RECORDS SUPPLIED:
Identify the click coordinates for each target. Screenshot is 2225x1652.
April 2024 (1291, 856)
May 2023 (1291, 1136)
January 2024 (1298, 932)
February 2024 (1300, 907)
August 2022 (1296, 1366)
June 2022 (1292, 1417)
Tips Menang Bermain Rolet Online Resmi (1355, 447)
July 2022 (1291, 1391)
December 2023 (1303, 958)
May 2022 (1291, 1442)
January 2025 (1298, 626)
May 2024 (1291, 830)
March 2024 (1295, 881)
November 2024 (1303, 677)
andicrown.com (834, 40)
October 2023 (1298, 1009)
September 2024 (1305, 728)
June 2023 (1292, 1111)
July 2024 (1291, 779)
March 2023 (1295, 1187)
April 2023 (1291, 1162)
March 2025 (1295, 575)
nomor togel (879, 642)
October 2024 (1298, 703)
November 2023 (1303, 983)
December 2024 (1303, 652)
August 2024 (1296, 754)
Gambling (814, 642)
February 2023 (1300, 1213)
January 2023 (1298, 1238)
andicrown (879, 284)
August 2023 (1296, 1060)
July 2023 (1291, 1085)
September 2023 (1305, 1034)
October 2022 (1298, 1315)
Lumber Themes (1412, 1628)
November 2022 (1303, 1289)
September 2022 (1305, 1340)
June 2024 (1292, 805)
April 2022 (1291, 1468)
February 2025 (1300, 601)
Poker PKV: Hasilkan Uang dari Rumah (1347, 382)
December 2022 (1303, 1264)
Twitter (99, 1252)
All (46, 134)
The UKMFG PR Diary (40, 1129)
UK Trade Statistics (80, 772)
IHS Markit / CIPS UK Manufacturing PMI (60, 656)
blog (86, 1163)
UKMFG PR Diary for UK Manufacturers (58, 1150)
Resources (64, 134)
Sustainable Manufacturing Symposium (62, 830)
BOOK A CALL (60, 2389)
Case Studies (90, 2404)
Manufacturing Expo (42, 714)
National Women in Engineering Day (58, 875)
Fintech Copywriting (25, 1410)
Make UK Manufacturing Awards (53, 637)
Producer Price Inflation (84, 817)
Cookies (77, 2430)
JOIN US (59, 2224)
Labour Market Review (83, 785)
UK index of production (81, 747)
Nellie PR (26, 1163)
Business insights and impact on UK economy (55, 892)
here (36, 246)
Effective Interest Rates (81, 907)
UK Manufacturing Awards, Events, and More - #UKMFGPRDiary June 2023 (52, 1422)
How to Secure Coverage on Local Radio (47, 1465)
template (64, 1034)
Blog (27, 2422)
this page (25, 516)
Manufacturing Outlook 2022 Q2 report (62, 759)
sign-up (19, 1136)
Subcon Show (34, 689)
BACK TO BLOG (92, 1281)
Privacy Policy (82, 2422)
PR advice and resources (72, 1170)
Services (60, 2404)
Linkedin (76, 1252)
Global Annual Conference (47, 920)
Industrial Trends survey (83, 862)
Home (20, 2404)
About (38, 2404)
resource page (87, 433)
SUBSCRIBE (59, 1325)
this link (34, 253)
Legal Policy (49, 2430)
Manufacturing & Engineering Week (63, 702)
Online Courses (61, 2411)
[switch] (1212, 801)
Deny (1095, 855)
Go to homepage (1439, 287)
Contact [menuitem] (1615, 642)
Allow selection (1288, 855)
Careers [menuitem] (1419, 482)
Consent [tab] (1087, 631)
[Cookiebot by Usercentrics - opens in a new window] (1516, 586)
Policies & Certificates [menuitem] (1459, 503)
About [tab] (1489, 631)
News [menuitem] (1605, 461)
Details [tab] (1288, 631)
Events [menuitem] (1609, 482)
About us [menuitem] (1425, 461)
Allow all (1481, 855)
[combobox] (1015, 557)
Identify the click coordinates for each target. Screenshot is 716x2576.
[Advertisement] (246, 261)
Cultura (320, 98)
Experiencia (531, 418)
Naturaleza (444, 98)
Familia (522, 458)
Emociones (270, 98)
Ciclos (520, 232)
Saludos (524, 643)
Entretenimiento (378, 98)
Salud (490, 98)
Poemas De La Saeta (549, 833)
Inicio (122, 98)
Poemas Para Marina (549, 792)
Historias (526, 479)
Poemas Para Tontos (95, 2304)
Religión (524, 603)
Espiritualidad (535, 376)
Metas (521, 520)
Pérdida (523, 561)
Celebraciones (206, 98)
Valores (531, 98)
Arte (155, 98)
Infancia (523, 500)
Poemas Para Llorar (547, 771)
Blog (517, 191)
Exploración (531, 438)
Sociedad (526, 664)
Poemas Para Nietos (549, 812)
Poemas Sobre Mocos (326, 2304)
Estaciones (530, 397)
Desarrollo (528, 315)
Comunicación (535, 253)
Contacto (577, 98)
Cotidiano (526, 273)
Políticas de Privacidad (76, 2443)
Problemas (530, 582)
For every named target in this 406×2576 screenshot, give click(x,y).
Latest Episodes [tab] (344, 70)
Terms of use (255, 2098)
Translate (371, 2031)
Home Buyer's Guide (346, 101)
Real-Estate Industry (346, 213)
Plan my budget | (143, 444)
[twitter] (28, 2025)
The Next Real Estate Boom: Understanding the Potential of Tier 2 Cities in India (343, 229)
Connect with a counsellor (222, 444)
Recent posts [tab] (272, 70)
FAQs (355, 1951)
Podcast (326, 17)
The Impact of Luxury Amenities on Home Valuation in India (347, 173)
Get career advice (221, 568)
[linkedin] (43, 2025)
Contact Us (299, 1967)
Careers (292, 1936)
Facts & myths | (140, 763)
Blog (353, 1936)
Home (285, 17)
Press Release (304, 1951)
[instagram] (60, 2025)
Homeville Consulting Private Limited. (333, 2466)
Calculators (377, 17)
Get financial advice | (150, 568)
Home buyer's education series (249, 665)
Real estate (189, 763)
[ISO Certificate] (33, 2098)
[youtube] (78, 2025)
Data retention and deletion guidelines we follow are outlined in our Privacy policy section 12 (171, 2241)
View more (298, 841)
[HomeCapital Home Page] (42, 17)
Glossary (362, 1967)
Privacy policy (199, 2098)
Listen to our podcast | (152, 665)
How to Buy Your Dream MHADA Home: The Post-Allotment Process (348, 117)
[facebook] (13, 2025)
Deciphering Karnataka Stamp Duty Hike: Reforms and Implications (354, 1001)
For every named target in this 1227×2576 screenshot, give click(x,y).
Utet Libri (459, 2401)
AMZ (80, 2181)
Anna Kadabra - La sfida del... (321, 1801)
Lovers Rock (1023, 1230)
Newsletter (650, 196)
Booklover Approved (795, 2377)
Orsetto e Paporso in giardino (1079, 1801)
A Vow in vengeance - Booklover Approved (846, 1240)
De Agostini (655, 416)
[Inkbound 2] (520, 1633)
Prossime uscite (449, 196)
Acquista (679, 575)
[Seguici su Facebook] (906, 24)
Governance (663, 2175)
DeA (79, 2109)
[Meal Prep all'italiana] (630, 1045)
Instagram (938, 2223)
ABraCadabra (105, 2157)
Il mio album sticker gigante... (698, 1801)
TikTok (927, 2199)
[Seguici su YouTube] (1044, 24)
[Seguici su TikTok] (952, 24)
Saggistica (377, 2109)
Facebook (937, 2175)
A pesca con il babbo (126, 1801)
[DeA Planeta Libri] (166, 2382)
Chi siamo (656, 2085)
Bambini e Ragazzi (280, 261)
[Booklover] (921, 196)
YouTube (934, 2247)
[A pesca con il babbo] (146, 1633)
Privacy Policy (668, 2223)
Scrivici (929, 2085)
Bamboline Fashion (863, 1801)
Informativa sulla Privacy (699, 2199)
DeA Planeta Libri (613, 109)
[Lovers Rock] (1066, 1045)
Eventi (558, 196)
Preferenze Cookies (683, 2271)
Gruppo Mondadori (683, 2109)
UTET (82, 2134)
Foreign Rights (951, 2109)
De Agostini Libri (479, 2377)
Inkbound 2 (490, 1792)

PROBLEM DETAILS:
Taking care to miss no line, set down the whole listing above exactly.

WRITTEN RESPONSE:
Identify the click coordinates for each target. Screenshot is 2225x1652.
April 2024 (1291, 856)
May 2023 (1291, 1136)
January 2024 (1298, 932)
February 2024 (1300, 907)
August 2022 (1296, 1366)
June 2022 (1292, 1417)
Tips Menang Bermain Rolet Online Resmi (1355, 447)
July 2022 (1291, 1391)
December 2023 (1303, 958)
May 2022 (1291, 1442)
January 2025 (1298, 626)
May 2024 (1291, 830)
March 2024 (1295, 881)
November 2024 (1303, 677)
andicrown.com (834, 40)
October 2023 (1298, 1009)
September 2024 (1305, 728)
June 2023 (1292, 1111)
July 2024 (1291, 779)
March 2023 (1295, 1187)
April 2023 (1291, 1162)
March 2025 (1295, 575)
nomor togel (879, 642)
October 2024 (1298, 703)
November 2023 (1303, 983)
December 2024 (1303, 652)
August 2024 (1296, 754)
Gambling (814, 642)
February 2023 (1300, 1213)
January 2023 (1298, 1238)
andicrown (879, 284)
August 2023 (1296, 1060)
July 2023 (1291, 1085)
September 2023 (1305, 1034)
October 2022 (1298, 1315)
Lumber Themes (1412, 1628)
November 2022 (1303, 1289)
September 2022 (1305, 1340)
June 2024 (1292, 805)
April 2022 (1291, 1468)
February 2025 (1300, 601)
Poker PKV: Hasilkan Uang dari Rumah (1347, 382)
December 2022 (1303, 1264)
Twitter (99, 1252)
All (46, 134)
The UKMFG PR Diary (40, 1129)
UK Trade Statistics (80, 772)
IHS Markit / CIPS UK Manufacturing PMI (60, 656)
blog (86, 1163)
UKMFG PR Diary for UK Manufacturers (58, 1150)
Resources (64, 134)
Sustainable Manufacturing Symposium (62, 830)
BOOK A CALL (60, 2389)
Case Studies (90, 2404)
Manufacturing Expo (42, 714)
National Women in Engineering Day (58, 875)
Fintech Copywriting (25, 1410)
Make UK Manufacturing Awards (53, 637)
Producer Price Inflation (84, 817)
Cookies (77, 2430)
JOIN US (59, 2224)
Labour Market Review (83, 785)
UK index of production (81, 747)
Nellie PR (26, 1163)
Business insights and impact on UK economy (55, 892)
here (36, 246)
Effective Interest Rates (81, 907)
UK Manufacturing Awards, Events, and More - #UKMFGPRDiary June 2023 (52, 1422)
How to Secure Coverage on Local Radio (47, 1465)
template (64, 1034)
Blog (27, 2422)
this page (25, 516)
Manufacturing Outlook 2022 Q2 report (62, 759)
sign-up (19, 1136)
Subcon Show (34, 689)
BACK TO BLOG (92, 1281)
Privacy Policy (82, 2422)
PR advice and resources (72, 1170)
Services (60, 2404)
Linkedin (76, 1252)
Global Annual Conference (47, 920)
Industrial Trends survey (83, 862)
Home (20, 2404)
About (38, 2404)
resource page (87, 433)
SUBSCRIBE (59, 1325)
this link (34, 253)
Legal Policy (49, 2430)
Manufacturing & Engineering Week (63, 702)
Online Courses (61, 2411)
[switch] (1212, 801)
Deny (1095, 855)
Go to homepage (1439, 287)
Contact [menuitem] (1615, 642)
Allow selection (1288, 855)
Careers [menuitem] (1419, 482)
Consent [tab] (1087, 631)
[Cookiebot by Usercentrics - opens in a new window] (1516, 586)
Policies & Certificates [menuitem] (1459, 503)
About [tab] (1489, 631)
News [menuitem] (1605, 461)
Details [tab] (1288, 631)
Events [menuitem] (1609, 482)
About us [menuitem] (1425, 461)
Allow all (1481, 855)
[combobox] (1015, 557)
Identify the click coordinates for each target. Screenshot is 716x2576.
[Advertisement] (246, 261)
Cultura (320, 98)
Experiencia (531, 418)
Naturaleza (444, 98)
Familia (522, 458)
Emociones (270, 98)
Ciclos (520, 232)
Saludos (524, 643)
Entretenimiento (378, 98)
Salud (490, 98)
Poemas De La Saeta (549, 833)
Inicio (122, 98)
Poemas Para Marina (549, 792)
Historias (526, 479)
Poemas Para Tontos (95, 2304)
Religión (524, 603)
Espiritualidad (535, 376)
Metas (521, 520)
Pérdida (523, 561)
Celebraciones (206, 98)
Valores (531, 98)
Arte (155, 98)
Infancia (523, 500)
Poemas Para Llorar (547, 771)
Blog (517, 191)
Exploración (531, 438)
Sociedad (526, 664)
Poemas Para Nietos (549, 812)
Poemas Sobre Mocos (326, 2304)
Estaciones (530, 397)
Desarrollo (528, 315)
Comunicación (535, 253)
Contacto (577, 98)
Cotidiano (526, 273)
Políticas de Privacidad (76, 2443)
Problemas (530, 582)
For every named target in this 406×2576 screenshot, give click(x,y).
Latest Episodes [tab] (344, 70)
Terms of use (255, 2098)
Translate (371, 2031)
Home Buyer's Guide (346, 101)
Real-Estate Industry (346, 213)
Plan my budget | (143, 444)
[twitter] (28, 2025)
The Next Real Estate Boom: Understanding the Potential of Tier 2 Cities in India (343, 229)
Connect with a counsellor (222, 444)
Recent posts [tab] (272, 70)
FAQs (355, 1951)
Podcast (326, 17)
The Impact of Luxury Amenities on Home Valuation in India (347, 173)
Get career advice (221, 568)
[linkedin] (43, 2025)
Contact Us (299, 1967)
Careers (292, 1936)
Facts & myths | (140, 763)
Blog (353, 1936)
Home (285, 17)
Press Release (304, 1951)
[instagram] (60, 2025)
Homeville Consulting Private Limited. (333, 2466)
Calculators (377, 17)
Get financial advice | (150, 568)
Home buyer's education series (249, 665)
Real estate (189, 763)
[ISO Certificate] (33, 2098)
[youtube] (78, 2025)
Data retention and deletion guidelines we follow are outlined in our Privacy policy section 12 (171, 2241)
View more (298, 841)
[HomeCapital Home Page] (42, 17)
Glossary (362, 1967)
Privacy policy (199, 2098)
Listen to our podcast | (152, 665)
How to Buy Your Dream MHADA Home: The Post-Allotment Process (348, 117)
[facebook] (13, 2025)
Deciphering Karnataka Stamp Duty Hike: Reforms and Implications (354, 1001)
For every named target in this 1227×2576 screenshot, give click(x,y).
Utet Libri (459, 2401)
AMZ (80, 2181)
Anna Kadabra - La sfida del... (321, 1801)
Lovers Rock (1023, 1230)
Newsletter (650, 196)
Booklover Approved (795, 2377)
Orsetto e Paporso in giardino (1079, 1801)
A Vow in vengeance - Booklover Approved (846, 1240)
De Agostini (655, 416)
[Inkbound 2] (520, 1633)
Prossime uscite (449, 196)
Acquista (679, 575)
[Seguici su Facebook] (906, 24)
Governance (663, 2175)
DeA (79, 2109)
[Meal Prep all'italiana] (630, 1045)
Instagram (938, 2223)
ABraCadabra (105, 2157)
Il mio album sticker gigante... (698, 1801)
TikTok (927, 2199)
[Seguici su YouTube] (1044, 24)
[Seguici su TikTok] (952, 24)
Saggistica (377, 2109)
Facebook (937, 2175)
A pesca con il babbo (126, 1801)
[DeA Planeta Libri] (166, 2382)
Chi siamo (656, 2085)
Bambini e Ragazzi (280, 261)
[Booklover] (921, 196)
YouTube (934, 2247)
[A pesca con il babbo] (146, 1633)
Privacy Policy (668, 2223)
Scrivici (929, 2085)
Bamboline Fashion (863, 1801)
Informativa sulla Privacy (699, 2199)
DeA Planeta Libri (613, 109)
[Lovers Rock] (1066, 1045)
Eventi (558, 196)
Preferenze Cookies (683, 2271)
Gruppo Mondadori (683, 2109)
UTET (82, 2134)
Foreign Rights (951, 2109)
De Agostini Libri (479, 2377)
Inkbound 2 (490, 1792)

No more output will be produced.